**Exercise objective**
In the entries below, find the lines with the word "list" and copy them.

**Stored data**
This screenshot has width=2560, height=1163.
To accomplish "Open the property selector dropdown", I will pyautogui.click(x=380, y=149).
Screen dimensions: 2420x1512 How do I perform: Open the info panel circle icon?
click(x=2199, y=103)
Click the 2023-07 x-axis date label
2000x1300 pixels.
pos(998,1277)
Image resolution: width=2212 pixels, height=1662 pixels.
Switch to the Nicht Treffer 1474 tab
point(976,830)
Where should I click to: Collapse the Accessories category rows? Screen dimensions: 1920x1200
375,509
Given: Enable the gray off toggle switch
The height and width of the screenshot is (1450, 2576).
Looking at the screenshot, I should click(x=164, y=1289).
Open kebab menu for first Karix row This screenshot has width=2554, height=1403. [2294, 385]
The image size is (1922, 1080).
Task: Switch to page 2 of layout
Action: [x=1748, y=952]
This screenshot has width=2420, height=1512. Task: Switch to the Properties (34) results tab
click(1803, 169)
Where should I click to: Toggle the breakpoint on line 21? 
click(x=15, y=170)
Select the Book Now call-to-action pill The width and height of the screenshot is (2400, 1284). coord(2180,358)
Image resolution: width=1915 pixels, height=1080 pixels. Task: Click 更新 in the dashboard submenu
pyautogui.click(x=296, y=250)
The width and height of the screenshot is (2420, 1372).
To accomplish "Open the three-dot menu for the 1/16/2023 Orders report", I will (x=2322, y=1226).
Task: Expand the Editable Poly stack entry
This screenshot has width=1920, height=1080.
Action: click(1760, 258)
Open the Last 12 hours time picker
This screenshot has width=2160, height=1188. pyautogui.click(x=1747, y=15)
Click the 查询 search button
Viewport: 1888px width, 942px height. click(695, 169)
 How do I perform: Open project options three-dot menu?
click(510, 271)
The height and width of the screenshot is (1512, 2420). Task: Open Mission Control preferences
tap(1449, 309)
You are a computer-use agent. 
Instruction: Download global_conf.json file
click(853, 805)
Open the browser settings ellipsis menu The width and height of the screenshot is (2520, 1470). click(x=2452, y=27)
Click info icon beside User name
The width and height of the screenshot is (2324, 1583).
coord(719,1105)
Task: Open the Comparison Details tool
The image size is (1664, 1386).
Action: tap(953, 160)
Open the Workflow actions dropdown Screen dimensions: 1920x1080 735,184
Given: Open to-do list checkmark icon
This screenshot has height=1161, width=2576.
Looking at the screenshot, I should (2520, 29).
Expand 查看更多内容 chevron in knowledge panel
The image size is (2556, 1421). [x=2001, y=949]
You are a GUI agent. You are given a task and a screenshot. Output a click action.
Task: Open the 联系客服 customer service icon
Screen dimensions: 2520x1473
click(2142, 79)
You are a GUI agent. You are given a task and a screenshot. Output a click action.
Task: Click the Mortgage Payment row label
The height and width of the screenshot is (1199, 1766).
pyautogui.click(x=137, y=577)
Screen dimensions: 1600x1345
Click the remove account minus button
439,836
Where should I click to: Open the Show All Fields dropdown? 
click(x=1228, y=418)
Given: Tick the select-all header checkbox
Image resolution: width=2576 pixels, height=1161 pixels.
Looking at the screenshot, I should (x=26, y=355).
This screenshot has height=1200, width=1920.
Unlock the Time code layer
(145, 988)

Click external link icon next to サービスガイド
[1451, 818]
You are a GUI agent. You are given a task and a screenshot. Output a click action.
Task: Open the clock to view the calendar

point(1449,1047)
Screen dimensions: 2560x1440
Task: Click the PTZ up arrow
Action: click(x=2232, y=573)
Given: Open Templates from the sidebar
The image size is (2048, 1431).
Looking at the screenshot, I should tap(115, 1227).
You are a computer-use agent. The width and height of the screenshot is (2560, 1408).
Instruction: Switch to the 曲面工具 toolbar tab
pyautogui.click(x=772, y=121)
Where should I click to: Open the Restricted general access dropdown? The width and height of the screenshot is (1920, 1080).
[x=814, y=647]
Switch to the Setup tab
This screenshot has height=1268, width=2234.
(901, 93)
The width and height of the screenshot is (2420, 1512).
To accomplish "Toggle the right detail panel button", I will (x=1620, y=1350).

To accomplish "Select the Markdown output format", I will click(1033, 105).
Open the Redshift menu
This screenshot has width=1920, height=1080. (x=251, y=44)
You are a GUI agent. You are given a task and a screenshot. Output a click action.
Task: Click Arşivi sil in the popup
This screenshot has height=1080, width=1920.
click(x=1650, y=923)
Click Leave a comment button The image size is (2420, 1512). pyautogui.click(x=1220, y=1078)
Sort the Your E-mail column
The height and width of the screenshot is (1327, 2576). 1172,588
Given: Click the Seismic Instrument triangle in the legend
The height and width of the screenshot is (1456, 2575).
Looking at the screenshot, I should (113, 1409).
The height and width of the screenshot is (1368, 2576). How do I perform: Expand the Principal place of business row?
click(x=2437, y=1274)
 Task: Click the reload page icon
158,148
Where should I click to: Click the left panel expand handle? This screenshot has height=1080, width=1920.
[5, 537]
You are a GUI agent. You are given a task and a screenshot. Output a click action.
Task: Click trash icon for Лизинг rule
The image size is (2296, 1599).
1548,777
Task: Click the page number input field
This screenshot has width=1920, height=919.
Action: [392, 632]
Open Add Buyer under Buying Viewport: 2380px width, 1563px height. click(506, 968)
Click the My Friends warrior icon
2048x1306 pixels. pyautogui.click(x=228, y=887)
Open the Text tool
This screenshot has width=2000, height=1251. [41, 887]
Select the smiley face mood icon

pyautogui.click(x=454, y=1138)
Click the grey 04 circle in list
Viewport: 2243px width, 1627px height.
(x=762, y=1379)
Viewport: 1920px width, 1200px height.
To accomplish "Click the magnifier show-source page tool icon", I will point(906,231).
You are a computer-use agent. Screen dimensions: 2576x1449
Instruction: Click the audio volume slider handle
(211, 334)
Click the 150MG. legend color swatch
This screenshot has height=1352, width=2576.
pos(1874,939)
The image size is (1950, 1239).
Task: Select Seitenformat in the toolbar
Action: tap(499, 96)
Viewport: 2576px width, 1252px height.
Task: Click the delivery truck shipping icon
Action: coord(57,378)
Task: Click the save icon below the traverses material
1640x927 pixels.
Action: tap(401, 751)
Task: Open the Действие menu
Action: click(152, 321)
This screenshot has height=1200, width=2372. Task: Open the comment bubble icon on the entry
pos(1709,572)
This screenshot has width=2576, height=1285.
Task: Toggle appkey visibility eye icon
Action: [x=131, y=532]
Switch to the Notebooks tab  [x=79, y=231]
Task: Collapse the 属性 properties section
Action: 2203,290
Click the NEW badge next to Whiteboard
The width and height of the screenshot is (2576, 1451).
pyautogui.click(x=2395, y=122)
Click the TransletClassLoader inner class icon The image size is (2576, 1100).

**Reply**
Given: Open to-do list checkmark icon
Click the grey 04 circle in list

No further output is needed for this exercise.